Impossible Standards

I’m in the middle of reading books by women for a year and it’s a struggle to find comic books which fall within this definition. According to Bleeding Cool, in April 2015, only 17.6% of DC’s writers were women. Only 8.9% of Marvel’s writers were women from the same month and year. With my comic book selection already limited to the public library, my options for comic books by women are almost zero. I’ve decided that if at least one woman is involved in the creative process I’ll read it. And yet, you’d be surprised by how many comics I pick up only to put back down because no women are involved.

As women in the literary world, we live in a be-grateful-for-the-scraps culture. It’s rare to find female writers or well developed female characters. It’s innovative if there is more than one female superhero on a team! It’s extraordinary and deserving of media attention if there’s a lesbian character! When Wonder Woman (finally) got to wear pants, it made headlines! Pop culture media treats any one of these baby steps like a miracle for all women to have this bit of inclusion. Yet none of these miracles necessarily produce well-developed female characters or close the gender gap in publishing.

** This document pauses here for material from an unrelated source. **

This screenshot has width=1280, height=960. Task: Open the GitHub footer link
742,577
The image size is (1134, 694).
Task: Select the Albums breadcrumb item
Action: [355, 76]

wonder woman 2wonder womanI’m so often disappointed by the gender disparity in mainstream comic books.

Thankfully, I found a copy of Runaways: Homeschooling (issues #11-14). Much to my surprise I found women’s names on the contributors page. Kathryn Immonen wrote the story. Sara Pichelli produced the art. Christina Strain provided the color. The collection editor is Jennifer Grunwald.

Runaways, created by Brian K. Vaughan and Adrian Alphona, stars four female characters on an initial team of six heroes. These young heroes discover that their parents are a group of super villains called The Pride and the story spirals from there.

I was excited to see how a female creative team would handle these characters and what bold, adventurous, feminist stories they would create. Homeschooling is good. I wish there was more urgency and more at stake in the plot, but the characters are written with humor and the back-and-forth between them reads with the snap and wit of television dialogue. I had to read the comic twice to understand the story so at first, my main complaint was that I was confused. But after a Wikipedia search and a quick reread I can appreciate it more.

Yet it’s not bold, adventurous, or feminist.

It’s a strong comic. The art portrays the characters’ youth and does wonders with the subtlety of emotions through facial features and body language. Above all, the characters act like teenagers and pre-teens, with the younger characters gagging over how stupid kissing is.

But it’s not bold, adventurous, or feminist.

And so, reading books by women becomes more complicated than picking up a text by a female author: I want the book (graphic novel or otherwise) to be perfect and feminist. I’m guilty of holding female authors to impossible standards, with the hope that if this female author could do it, maybe I can too. Maybe this will be the book to open up the doors for all women to join the industry on an equal playing field. I demand perfection, placing these authors on pedestals I know I’ll knock down. But is it so much to want a comic book which sells stories not women’s bodies? A story with autonomous female characters who are not defined by their sexual/romantic relationships to male characters? A female lead who is marketed to all regardless of the reader’s gender? I want perfection. It’s shameless and unfair to female authors but I can’t help it.

I know that not everything written or created by women needs to be feminist or needs to take huge risks. But I catch myself placing women on pedestals, the same pedestals feminists are fighting to dismantle entirely.

In Roxane Gay’s collection of essays, Bad Feminist, she critiques putting feminists on pedestals because “when they do something we don’t like, we knock them right off and then say there’s something wrong with feminism.” We expect our leaders to be perfect, but that is not attainable, nor should it be the goal. Female authors, likewise, do not need to be perfect. Yet, I cling to the few women writers and artists and the characters they create because I have to hope that one day we, as readers, won’t have to beg for scraps and won’t have to rely on perfection.

So, where do we go from here? Do we settle back into the be-grateful-for-the-scraps culture and sing praises every time a women gets credit, a panel on the page or a scene in a novel? Do we demand more from our female authors than standard stories which are fun but not groundbreaking? If so, how can we support these authors instead of tearing them down with minute (or unfair) criticism?

My goal is to be a woman who supports women. That means reading books by women but also allowing women the human flaw of error, critiquing her work fairly and balancing critique with praise.